※本コンテンツは、2021年6月25日に開催されたJBpress主催「第6回ワークスタイル改革フォーラム」のセッション1「デジタル企業へのNext Step ワークスタイル変革のカギは“健康管理のDX”」の内容を採録したものです。

株式会社アウトソーシングテクノロジー
ソリューションサービス事業本部 イノベーションプラットフォーム部
セールスディレクター
伊藤 幸弘 氏

健康管理で事故は防げる

 近年、健康管理で防げたはずの事故が後を絶ちません。

・バス・タクシー運転中の体調急変に伴う事故が急増。運転者の疾病が原因で運転を取りやめたケースは6年間で2.4倍に増えた*
・製造・建設・運輸業は労働災害死傷者の割合が多い業界の上位。転倒・転落、交通事故などの事故は、この3業種がそれぞれ上位を占める
・建設現場における実態調査**では「メンタルヘルス対策は安全に直結する」との結果が発表されている
* 国土交通省 統計 2019年
** 第36回首都高速道路工事に係わる安全管理講習会「労働災害の防止とメンタルヘルス」

 上記は、健康管理にまつわる懸念と実情を示した、一部の情報です。勤務中に事故が発生し労働災害となった場合、企業は多額のコストを負担する可能性があります。労災保険の休業補償は「給与の40%」が企業負担、慰謝料・見舞金は「100%」企業負担です。その他にも損害賠償請求、労災にあった従業員の解雇制限、労災保険料が上がる、行政の入札で指名停止処分を受ける、刑事罰を受ける、報道などにより社会からの批判を受けるなど、さまざまなコスト・不利益が発生する可能性があります。
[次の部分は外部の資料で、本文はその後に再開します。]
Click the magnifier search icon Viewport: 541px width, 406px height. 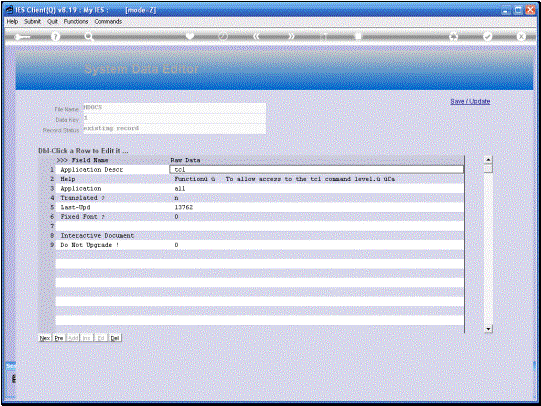tap(88, 37)
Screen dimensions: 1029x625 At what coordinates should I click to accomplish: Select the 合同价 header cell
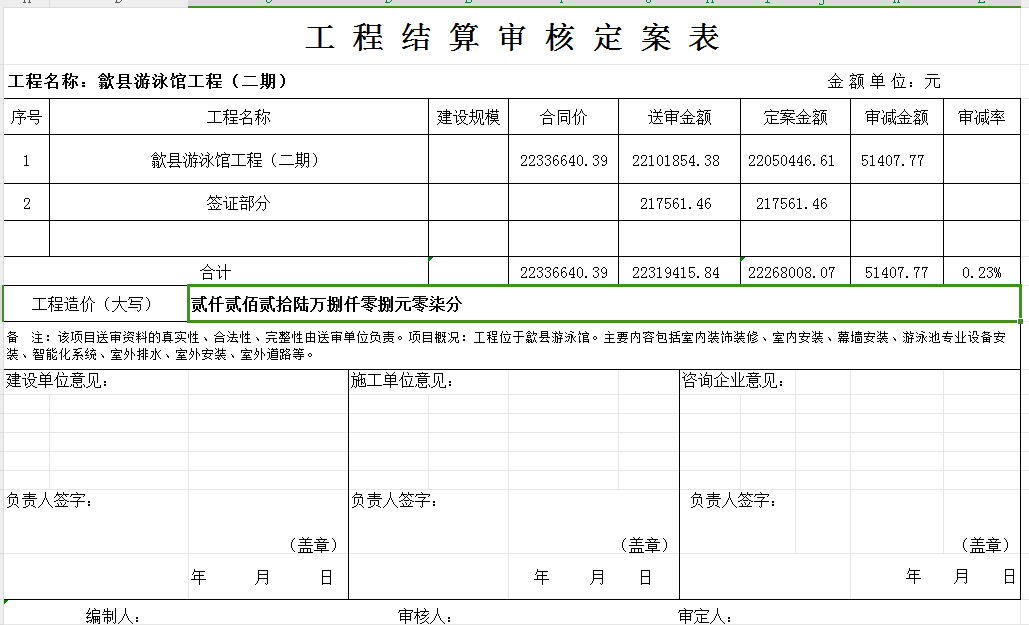[x=563, y=118]
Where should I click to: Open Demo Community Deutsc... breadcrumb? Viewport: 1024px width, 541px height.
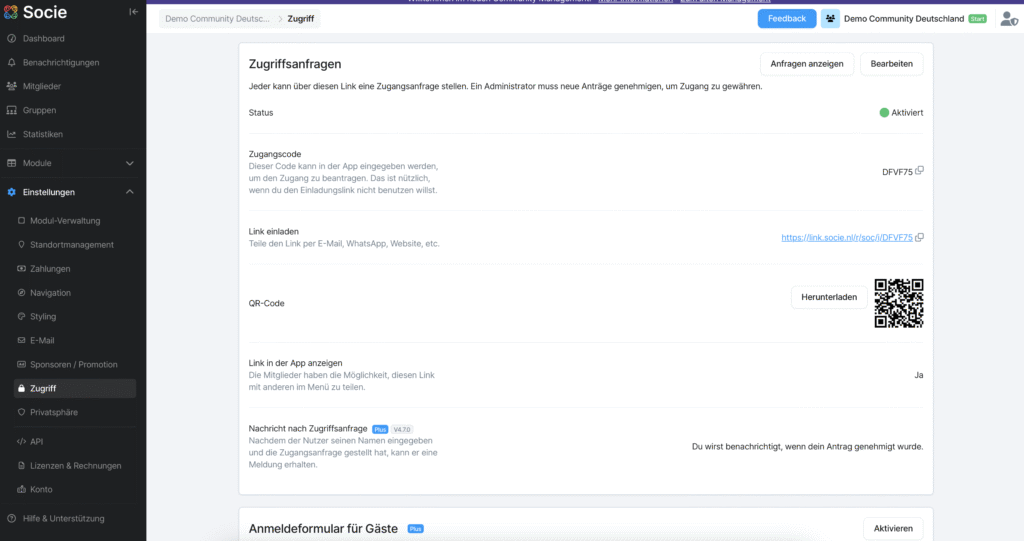(217, 19)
 実際の企業損失の算出例としては、従業員約1,000名の企業で精神疾患者10名(退職3名、休職7名)が出たと仮定すると、トータル損失+コストは年間およそ5,500万円です。

健康管理のDXがもたらす相乗効果

 これらのリスク・損失を未然に防ぐにはどうしたらよいのか。それは、日々の健康管理によって前兆を把握すること、そして日頃から健康状態を把握することです。具体的には、健康管理のDXが鍵となります。客観的なデータをもとにした未然防止策の実施により、企業にとって重大なリスクとなり得る事故や生産性の低下を回避することができるのです。

 厚生労働省の「職場における心とからだの健康づくりのための手引き」にも、労働者の健康リスクを低下させるような、予防的な取り組みが重要であることが明記されています。健康管理のDXの必要性は、経営の大前提になっているとも言えるでしょう。

 企業活動の観点で考えても、健康管理のDXには従業員側(ワークスタイル改革)・企業側(経営課題の解決)の双方にメリットがあります。

 健康管理のDXの推進により、従業員が安心と快適性を手に入れれば、業務により集中できるようになるでしょう。その分、生産性そして労働力の質は向上します。他方で従業員は自らの健康状態を正しく企業(雇用主)に伝えられるようになり、企業は経営資源(ヒトとカネ)の損失を未然に防止でき、マネジメントが容易になります。

 従業員と企業の双方にメリットがあり、互いに作用しながら相乗効果をもたらす。健康管理のDXは、そのような魅力を持った取り組みです。